Thursday, August 4, 2011



This week was my first week at my new job, a full-time writing position for the regional business journal (yayayayayay!) -- but I had training almost an hour away for the first four days of the week, which necessitated changing around our schedules to get the little man to and from daycare. We only contracted to have him there for 8 hours/day, from 8 to 4, and with me leaving the house around 7 and not returning until after 6, I couldn't really pick him up.

Our neighbor Joelyn came to the rescue! Tim switched up his hours at work and Joelyn picked Levi up every day in the afternoon and hung out with him until Tim came home. Yay for great neighbors who are flexible and take care of my kid even though they have a nine-month-old of their own.

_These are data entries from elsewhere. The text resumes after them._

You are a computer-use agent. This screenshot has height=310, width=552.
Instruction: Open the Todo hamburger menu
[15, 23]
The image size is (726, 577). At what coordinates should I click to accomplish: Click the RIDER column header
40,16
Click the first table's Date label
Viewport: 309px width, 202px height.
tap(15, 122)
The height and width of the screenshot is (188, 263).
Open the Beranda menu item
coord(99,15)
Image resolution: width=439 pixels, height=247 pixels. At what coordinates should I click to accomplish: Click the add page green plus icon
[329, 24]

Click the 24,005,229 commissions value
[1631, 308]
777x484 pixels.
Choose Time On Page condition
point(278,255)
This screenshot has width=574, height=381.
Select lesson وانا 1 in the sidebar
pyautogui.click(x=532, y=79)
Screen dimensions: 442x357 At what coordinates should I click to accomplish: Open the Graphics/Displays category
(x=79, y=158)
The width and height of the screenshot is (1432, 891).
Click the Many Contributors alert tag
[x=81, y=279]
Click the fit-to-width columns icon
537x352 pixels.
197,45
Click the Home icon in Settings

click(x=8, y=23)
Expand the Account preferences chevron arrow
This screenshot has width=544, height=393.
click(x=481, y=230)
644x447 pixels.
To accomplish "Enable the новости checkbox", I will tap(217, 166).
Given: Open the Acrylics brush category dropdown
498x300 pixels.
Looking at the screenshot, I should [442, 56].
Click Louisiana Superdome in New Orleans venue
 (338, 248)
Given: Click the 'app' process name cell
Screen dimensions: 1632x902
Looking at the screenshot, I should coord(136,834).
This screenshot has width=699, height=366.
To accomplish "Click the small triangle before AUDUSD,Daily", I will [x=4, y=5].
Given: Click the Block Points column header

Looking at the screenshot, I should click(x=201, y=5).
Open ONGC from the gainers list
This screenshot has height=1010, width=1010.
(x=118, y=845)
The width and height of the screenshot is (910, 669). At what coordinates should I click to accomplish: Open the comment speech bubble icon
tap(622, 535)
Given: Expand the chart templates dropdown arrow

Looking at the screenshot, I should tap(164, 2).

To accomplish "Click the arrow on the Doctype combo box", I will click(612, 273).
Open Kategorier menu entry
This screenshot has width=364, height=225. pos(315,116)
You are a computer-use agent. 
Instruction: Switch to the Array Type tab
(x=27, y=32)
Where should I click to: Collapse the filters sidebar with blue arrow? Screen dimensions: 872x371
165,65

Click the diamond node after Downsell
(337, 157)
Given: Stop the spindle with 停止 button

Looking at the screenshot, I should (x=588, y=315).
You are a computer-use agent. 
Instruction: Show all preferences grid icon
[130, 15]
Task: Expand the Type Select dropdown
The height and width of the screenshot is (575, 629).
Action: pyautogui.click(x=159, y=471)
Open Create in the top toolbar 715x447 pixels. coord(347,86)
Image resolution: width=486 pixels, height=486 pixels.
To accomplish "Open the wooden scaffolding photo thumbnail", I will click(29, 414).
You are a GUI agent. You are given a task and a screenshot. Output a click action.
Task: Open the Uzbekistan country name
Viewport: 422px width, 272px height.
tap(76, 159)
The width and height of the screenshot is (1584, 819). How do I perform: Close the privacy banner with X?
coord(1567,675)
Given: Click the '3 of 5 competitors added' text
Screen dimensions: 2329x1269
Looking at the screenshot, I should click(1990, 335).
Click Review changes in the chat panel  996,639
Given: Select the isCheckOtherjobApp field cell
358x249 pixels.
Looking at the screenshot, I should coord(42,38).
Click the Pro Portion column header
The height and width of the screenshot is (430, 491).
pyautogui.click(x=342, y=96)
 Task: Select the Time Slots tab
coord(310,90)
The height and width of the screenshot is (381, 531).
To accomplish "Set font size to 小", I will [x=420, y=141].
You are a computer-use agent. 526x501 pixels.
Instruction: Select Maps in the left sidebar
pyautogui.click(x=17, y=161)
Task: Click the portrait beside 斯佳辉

With his favorite Diapee Dog in his favorite place, the changing table

I realized from this week that even though Levi brought my morning prep time up to an hour instead of my good old 15, I do miss having that time with him in the mornings. He's a good little boy for most of it - he goes back to sleep after I feed him, giving me time to do up the makeup, hair, clothes and jewelry (still only need 20 minutes, boo ya), and then we hang out while I get him up and going. But this week, other than seeing him for a few minutes while he nursed in the a.m. (during which I mostly doze), I didn't get to see him until the very end of the day! and I miss him! Wednesday morning while he was eating, we were both lying down on my bed and his little feet kept slowly stretching out to touch my leg now and then, it was SO sweet.

Levi is "becoming an outdoorsman," as Tim termed it. Sometimes, he likes to yell for no reason, and if we take him outside - instant silence while he looks eagerly around. The second we walk back inside? screaming resumes. At the grocery store, I've taken to putting him in the moby wrap facing out, because he'll fuss in his seat sometimes if he can't see everything around him. He's starting to wave his hands around towards things (when he's not still and spellbound by the awesomeness that is a row of boxes and bags of food), but he's way too uncoordinated still to be able to actually grab anything. Except my hair. and my necklaces. And my earrings. And my shirt. But other than that.

He's pretty tolerant of my own mommy foibles as well though. I nicked his thumb while trimming his nails (in my defense, he is NEVER still - he startles abruptly when I try to do it while he's asleep); and I may have gotten a bit of spray paint on him last week. He was sitting well away from where I was using it outside, and I had my back to him to make sure no rogue spatters flew in his direction, but when I turned around after the spray can had run out, he definitely had some black specks on his head. whoops!

As you know, I need to always have a project going on. Even on an entirely free weekend, I must invent a project. yes. So last weekend I took a toy box that we had kept from awhile back for when we had a kid, which was painted a dull tan color, and painted it (with my brother's help), poly'd the inside (with water-based poly) and added some fun truck stickers. Now it's ready for his room!

Levi has also begun to love to giggle. Mostly when we laugh, he laughs back, but sometimes he just laughs randomly. Also at himself in the mirror, which is pretty entertaining to watch :) He also laughs in his sleep, and yesterday he laughed so hard in his sleep that he woke himself up, looking quite confused.




And lastly, a conversation between Tim and I early in the week while getting ready to go to a church party for dinner:

Levi: (yelling)

Holly: (shushing gently)

Tim: I'm hungry.

Holly: (begins to stand up) Here. (Hands pacifier to Tim)

Tim: (looks at pacifier strangely) I don't think this will work on me like it does on Levi.